» Information shown
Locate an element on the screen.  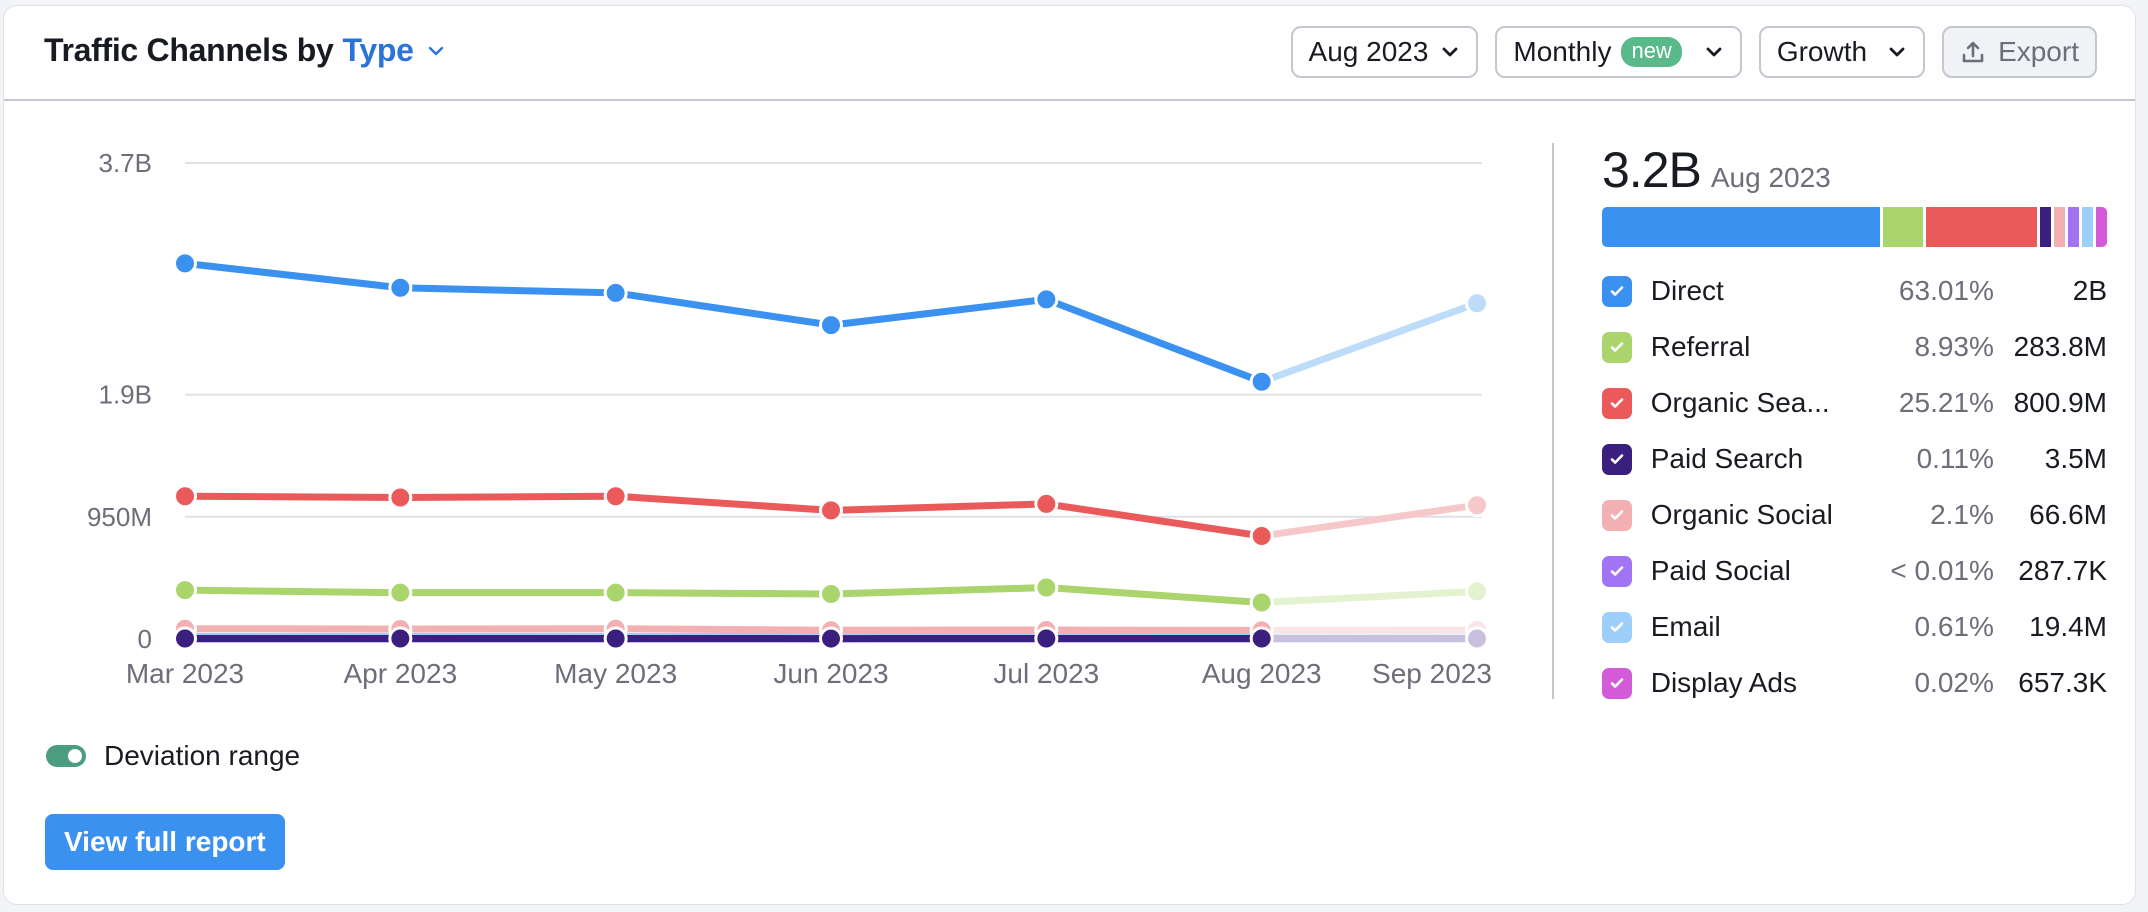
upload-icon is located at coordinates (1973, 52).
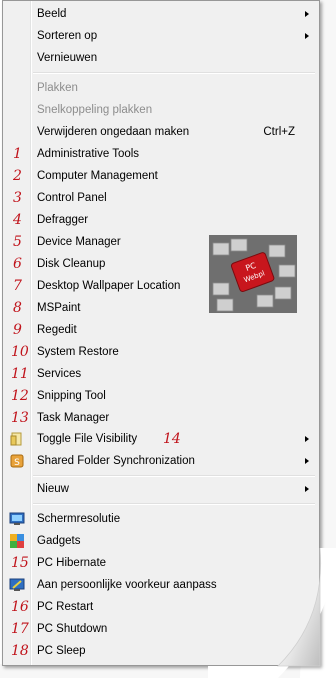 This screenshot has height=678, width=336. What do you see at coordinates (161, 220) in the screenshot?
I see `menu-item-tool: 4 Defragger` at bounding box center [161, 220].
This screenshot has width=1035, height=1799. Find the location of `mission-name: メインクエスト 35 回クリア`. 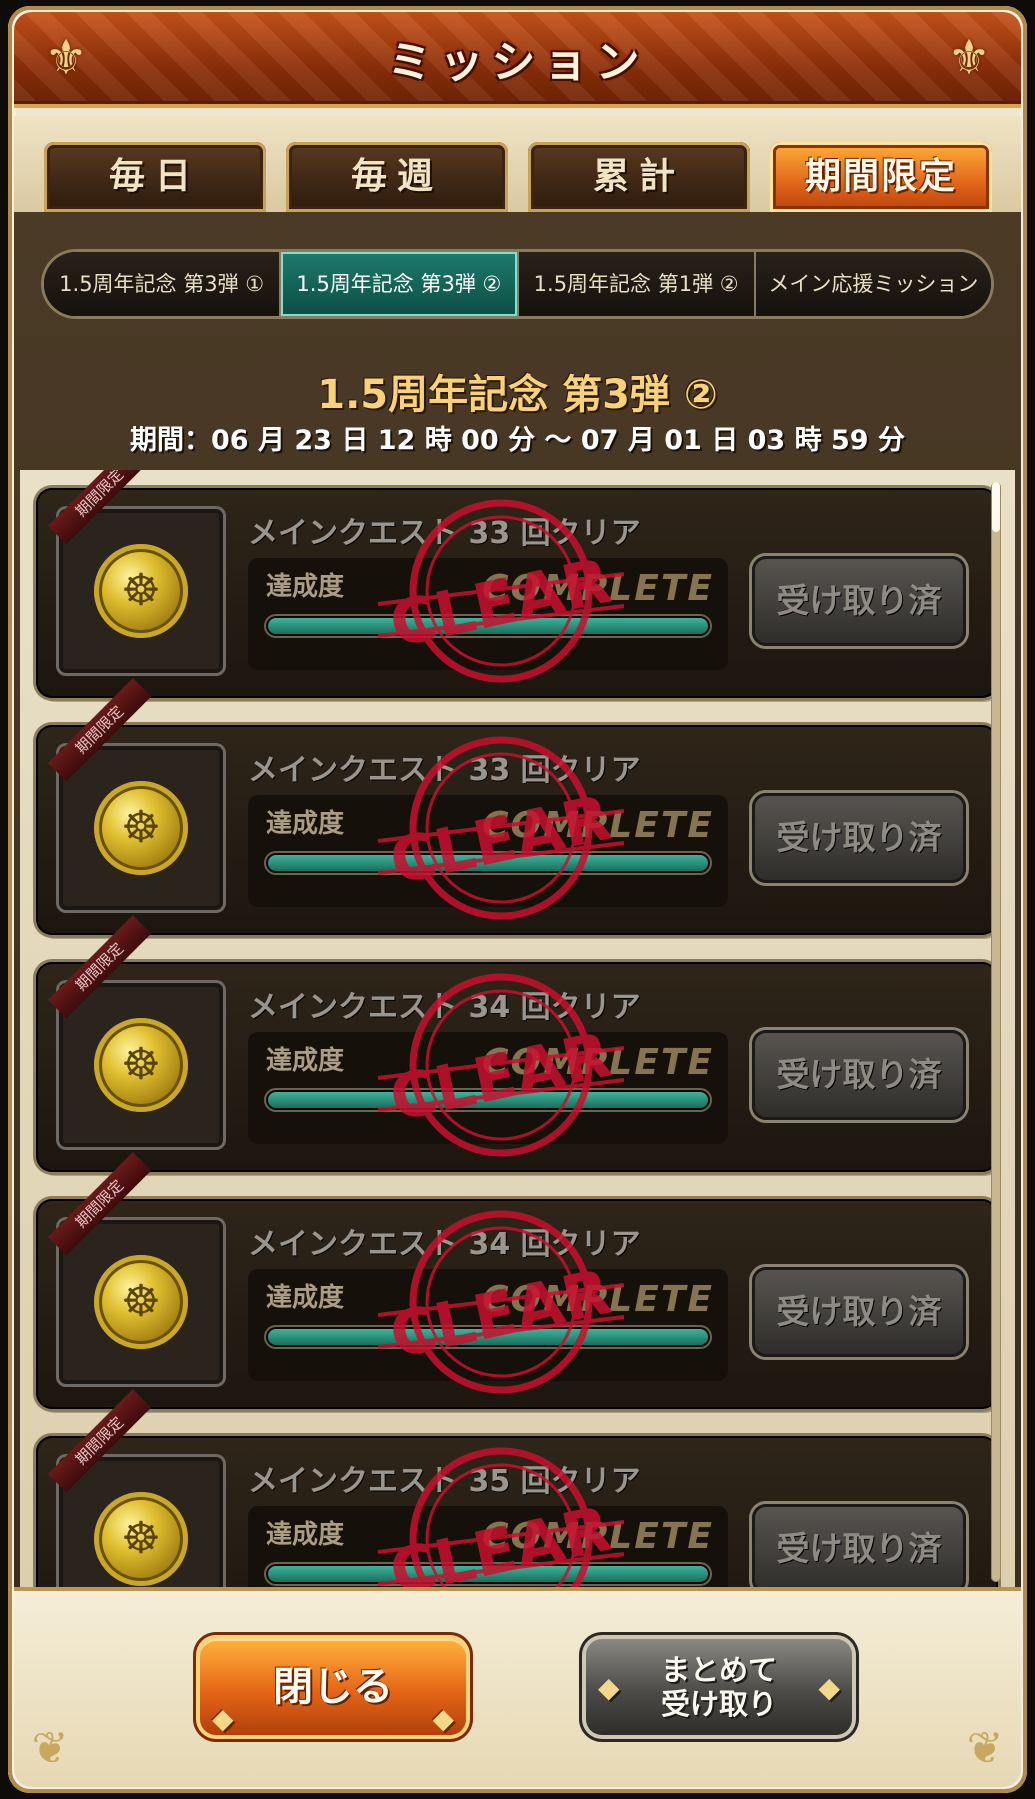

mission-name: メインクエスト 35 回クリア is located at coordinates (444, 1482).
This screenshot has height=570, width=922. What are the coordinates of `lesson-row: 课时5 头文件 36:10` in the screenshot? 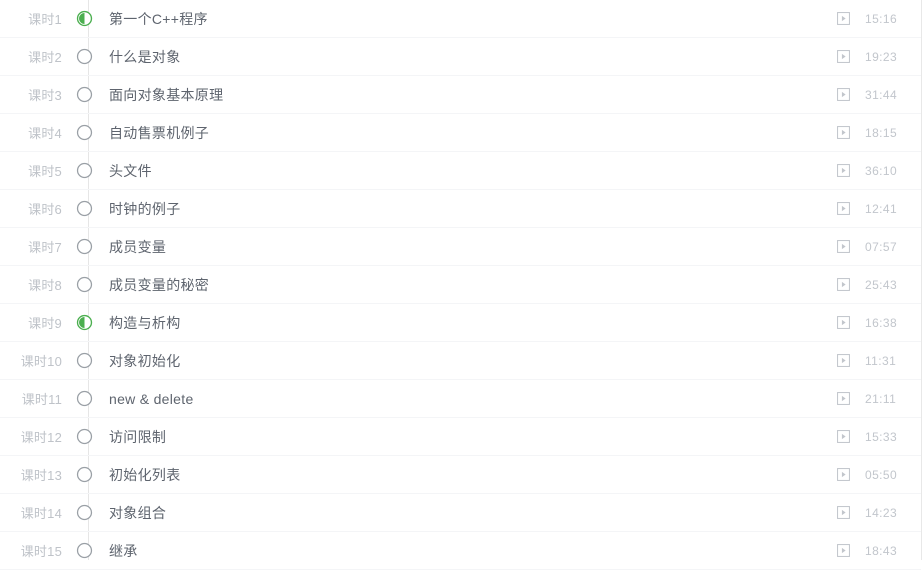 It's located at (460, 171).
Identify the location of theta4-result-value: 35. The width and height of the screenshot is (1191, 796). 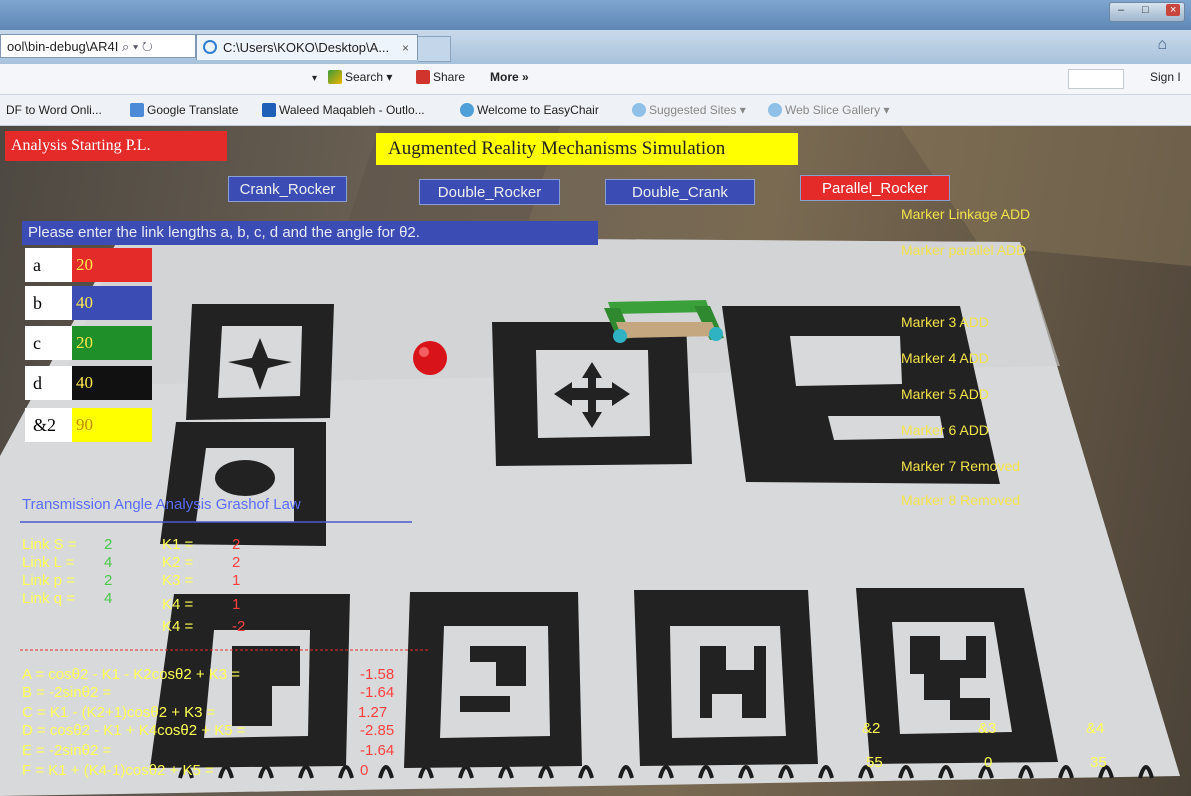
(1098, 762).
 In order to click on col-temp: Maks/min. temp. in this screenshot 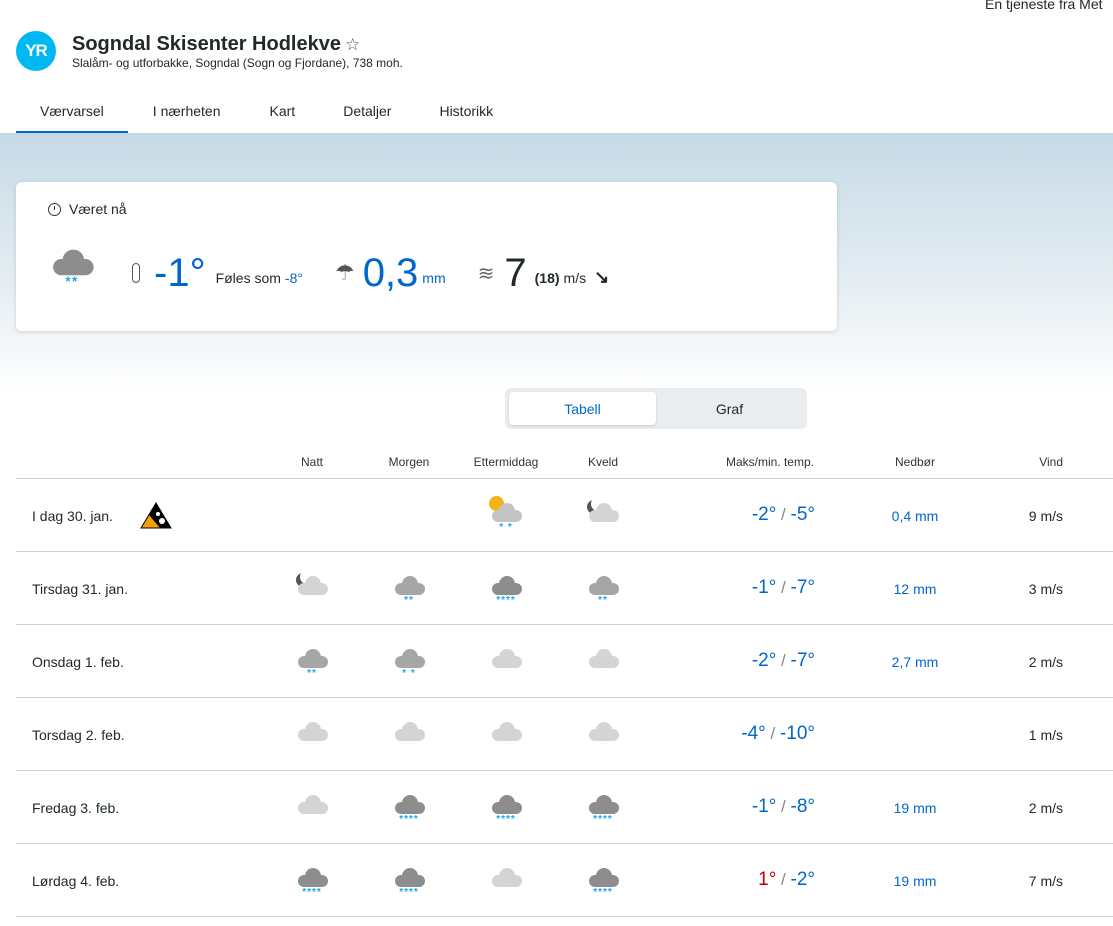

» Task directions
Quote the data word for word, starting at the line that contains "Identify the location" and ending with the last line of the data. Omit the pictures.

» Answer box
Identify the location of theta4-result-value: 35. The width and height of the screenshot is (1191, 796). 
(1098, 762).
 In order to click on col-temp: Maks/min. temp. in this screenshot 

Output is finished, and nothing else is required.